(Dataset entries)
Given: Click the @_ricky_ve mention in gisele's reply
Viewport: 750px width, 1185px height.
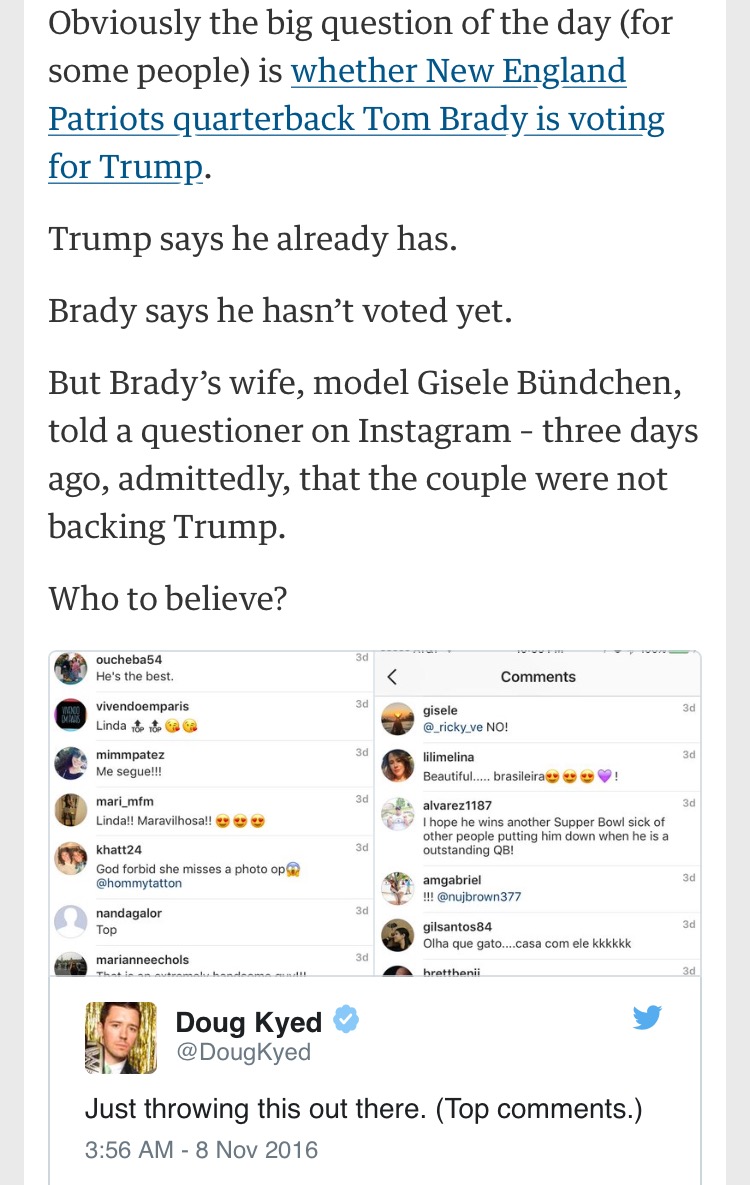Looking at the screenshot, I should [453, 727].
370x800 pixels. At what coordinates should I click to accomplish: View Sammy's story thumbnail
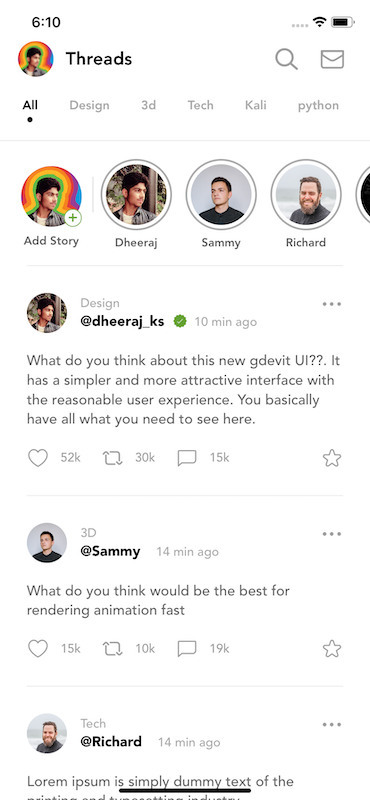(x=221, y=194)
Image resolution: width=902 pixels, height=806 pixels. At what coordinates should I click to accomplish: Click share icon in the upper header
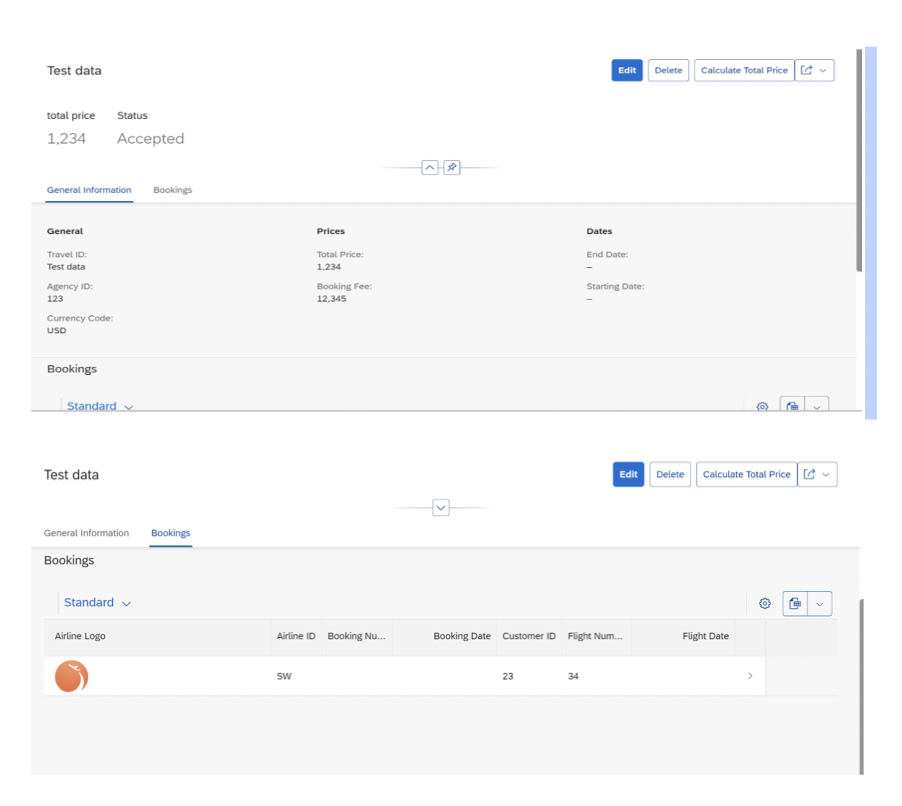[x=807, y=70]
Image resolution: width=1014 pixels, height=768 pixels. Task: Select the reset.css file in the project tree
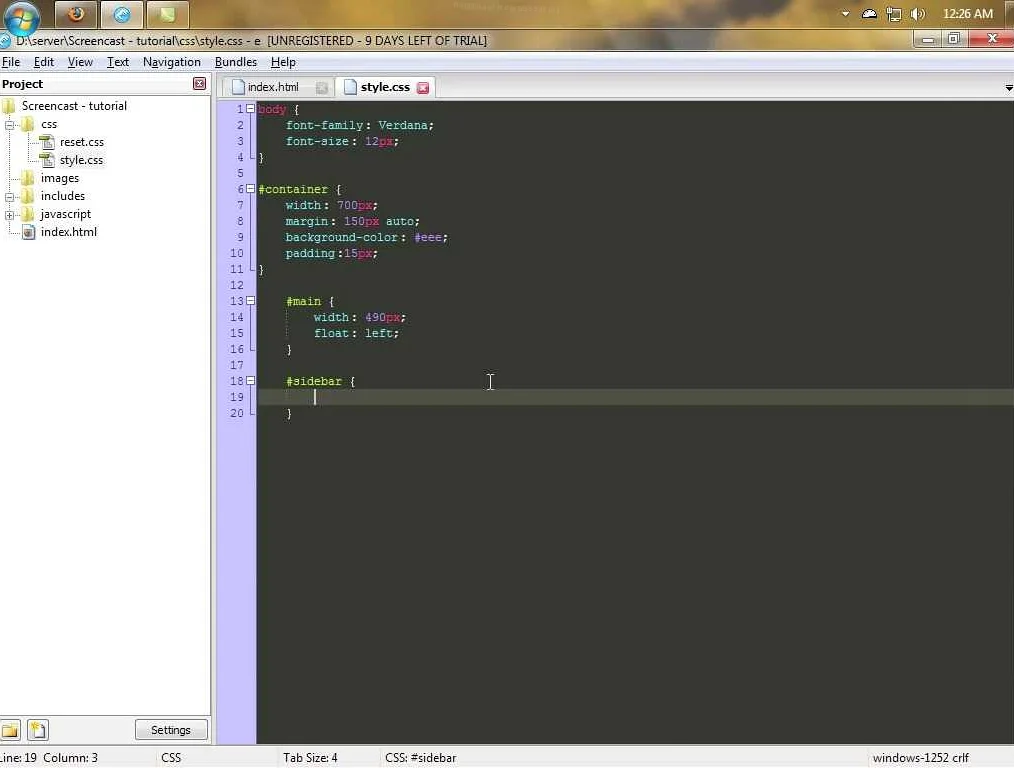pyautogui.click(x=81, y=142)
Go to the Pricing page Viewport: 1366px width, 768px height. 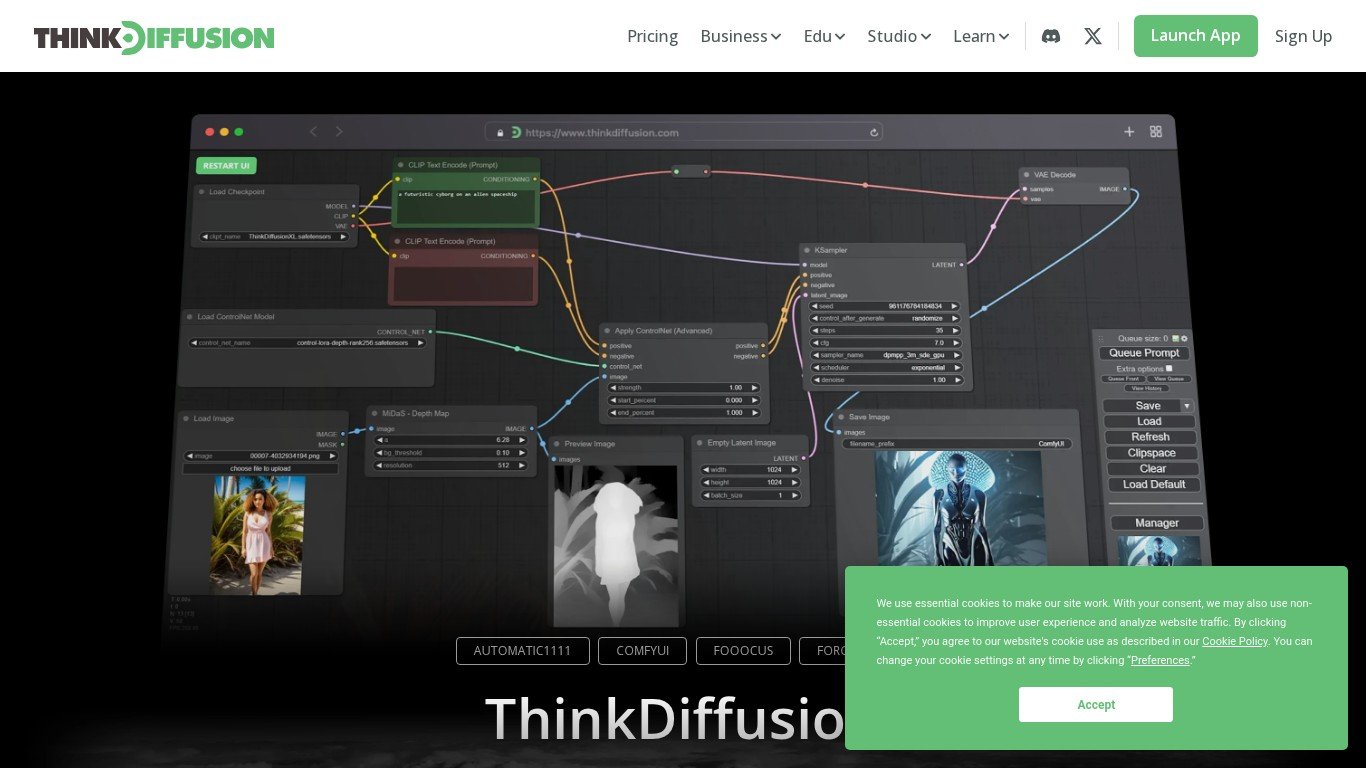pyautogui.click(x=652, y=36)
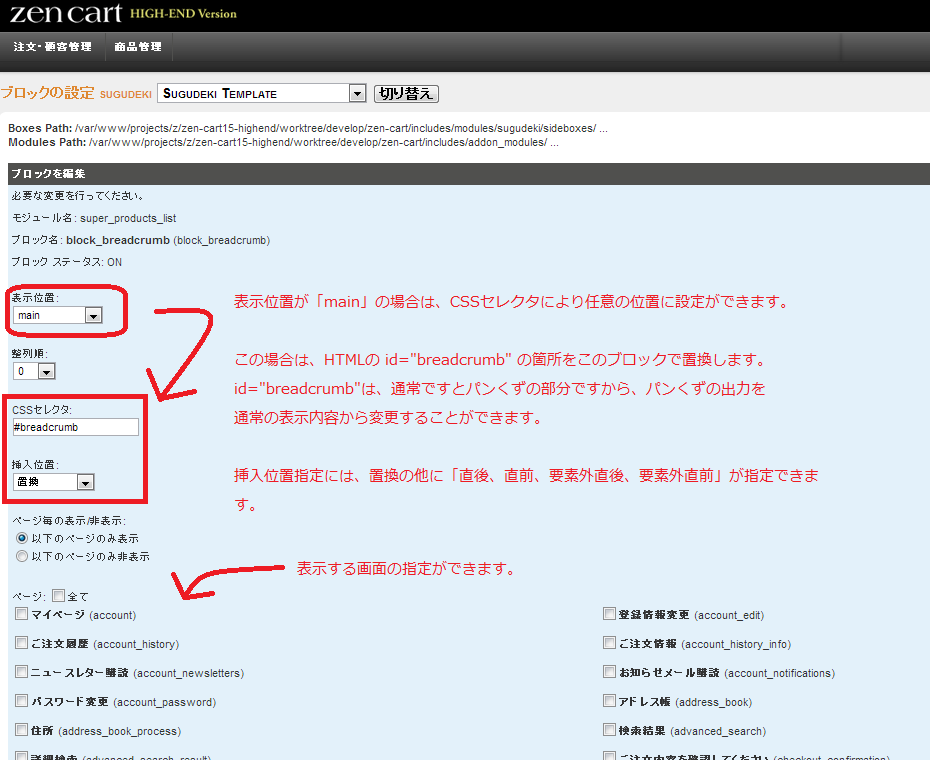Choose 以下のページのみ非表示 radio option
This screenshot has width=930, height=760.
click(21, 556)
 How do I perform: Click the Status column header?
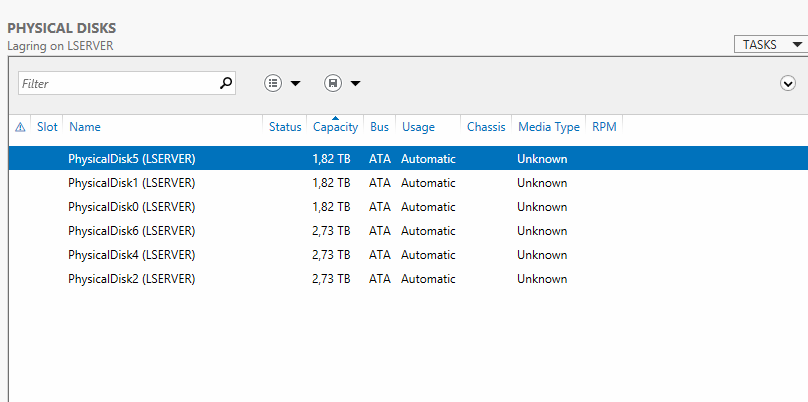pos(285,127)
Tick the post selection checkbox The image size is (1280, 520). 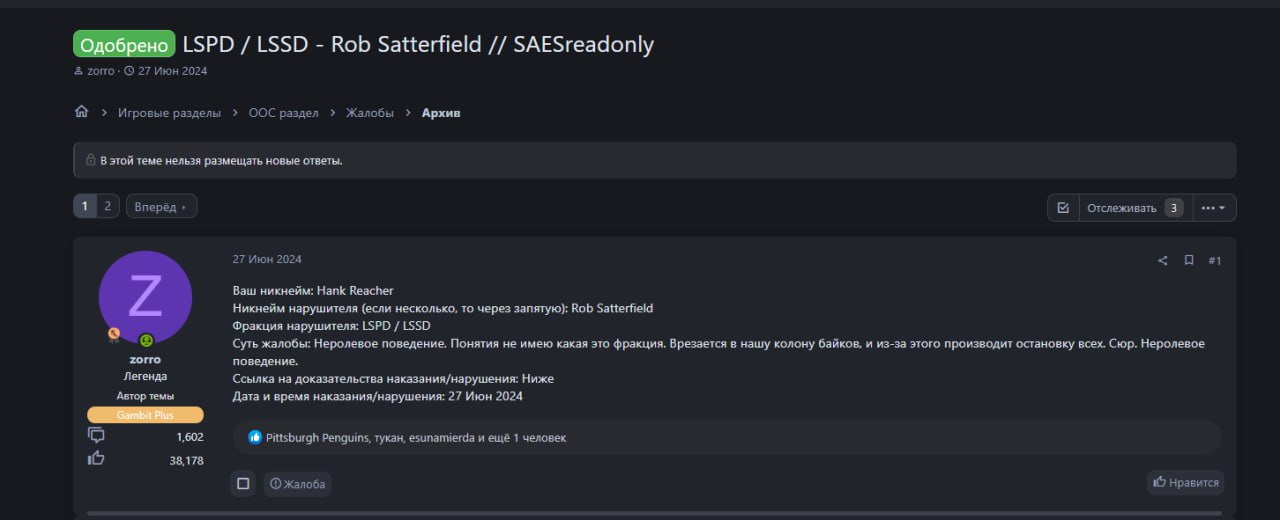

* [Problem description]:
Pick up at the line that holds "How do I perform: Click" and restate each line, word for word, through the last line of the entries. Include both end lines but none of the pictures.

* [Completed exercise]:
 How do I perform: Click the Status column header?
pos(285,127)
Tick the post selection checkbox The image size is (1280, 520). 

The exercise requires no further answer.